Tuesday, December 14, 2010

I am the great American novel

Never Done: Shadow post (Something too private to write about publicly)
Never Done: Started Jonathan Franzen's novel, Freedom

I've never had a martini. I've never tried tequila. Nor absynthe. When I was in high school, I spent two years drinking far too much, and then lost interest in drinking soon after. I am pretty sure it's true that I haven't been drunk since the night of my high school graduation, 29 1/2 years ago. I have had plenty of drinks since then -- but not more than 1/2 or 1 at a time, and usually with weeks if not months in between them. The one time I had a gin drink, (one Gin Sour about ten years ago) I ended up in bed with someone when it was really their housemate I was interested in. Gin is strong.

I don't bring this up because I've tried a new drink, although both Drink a Martini, and Try Absynthe are on my list. I bring it up because last night, I considered stopping at the bar near my house for a Martini to dull the sensations of a tough day and a tougher evening, but ended up going home and eating a late dinner of yogurt and blueberries instead -- such is the kind of person I am. I also bring it up because I have started Jonathan Franzen's new novel, Freedom, in which alcohol is practically its own character. (But I'm not going to tell you how, because I don't like spoilers.)

I had forgotten what it felt like to read a Franzen novel. It's like being absorbed into the heart of the American experience -- at once completely separate from, and the same as, my own. His description of the gentrification of a St. Paul neighborhood is like holding middle class America up to a mirror: "In the earliest years, when you could still drive a Volvo 240 without feeling self-conscious, the collective task in Ramsey Hill was to relearn certain life skills that your own parents had fled to the suburbs specifically to unlearn, like how to interest the local cops in actually doing their job, and how to protect a bike from a highly motivated thief, and when to bother rousting a drunk from your lawn furniture, and how to encourage feral cats to shit in somebody else's children's sandbox, and how to determine whether a public school sucked too much to bother trying to fix it. There were also more contemporary questions, like, what about those cloth diapers? Worth the bother? And was it true that you could still get milk in glass bottles? Were the Boy Scouts OK politically? Was bulgur really necessary? Where to recycle batteries? How to respond when a poor person of color accused you of destroying her neighborhood? Was it true that the glaze of old Fiestaware contained dangerous amounts of lead?
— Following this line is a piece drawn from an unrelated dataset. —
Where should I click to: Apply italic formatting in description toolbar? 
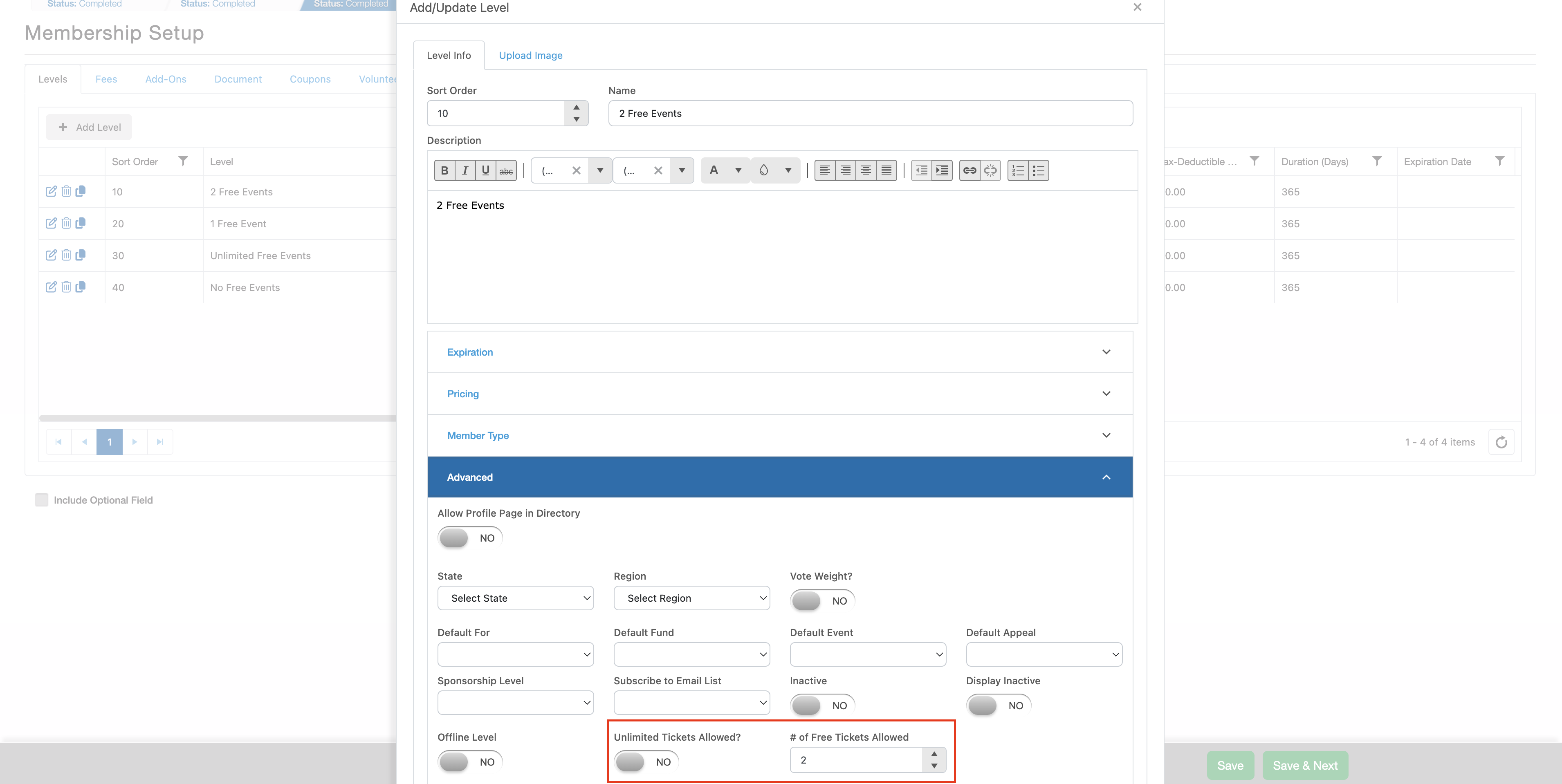click(465, 170)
How elaborate did a kitchen water filter actually need to be? Did your 240 sometimes not go into overdrive when you pushed the overdrive button? Was it better to offer panhandlers food, or nothing? Was it possible to raise unprecedentedly confident, happy, brilliant kids while working full time? Could coffee beans be ground the night before you used them, or did this have to be done in the morning? Had anyone in the history of St. Paul ever had a positive experience with a roofer? What about a good Volvo mechanic? Did your 240 have that problem with the sticky parking brake cable? And that enigmatically labeled dashboard switch that made such a satisfying Swedish click but seemed not to be connected to anything: what was that?"
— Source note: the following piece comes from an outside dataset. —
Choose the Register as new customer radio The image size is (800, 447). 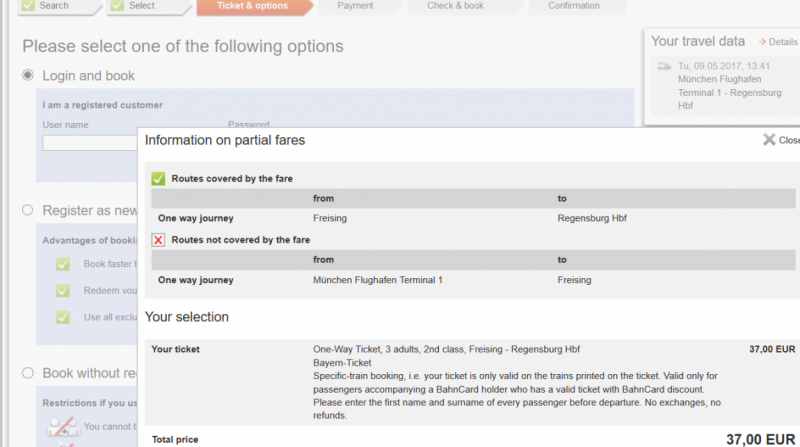[28, 211]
When I lived in Portland, I learned to deal with feral cats shitting in my garden, and a heroin junkie living next door with his school teacher sister, and disappearing car parts when he was around, which I tried to interest the cops in, and any number of other skills that my parents had fled beyond the suburbs to specifically to unlearn. No cloth diapers or schools for me, but there could have been, and there still might be. No matter how counter-culture I think I am, I could be one of Franzen's characters: middle aged, middle class white queer Jewish woman, partnered with a man, who never got it together to have a kid but still really wants to be a parent who is considering adopting someone now. Raised in rural New England, migrated somehow to Brooklyn, a little lost, a little found -- I am the America Franzen describes; I am the great American novel.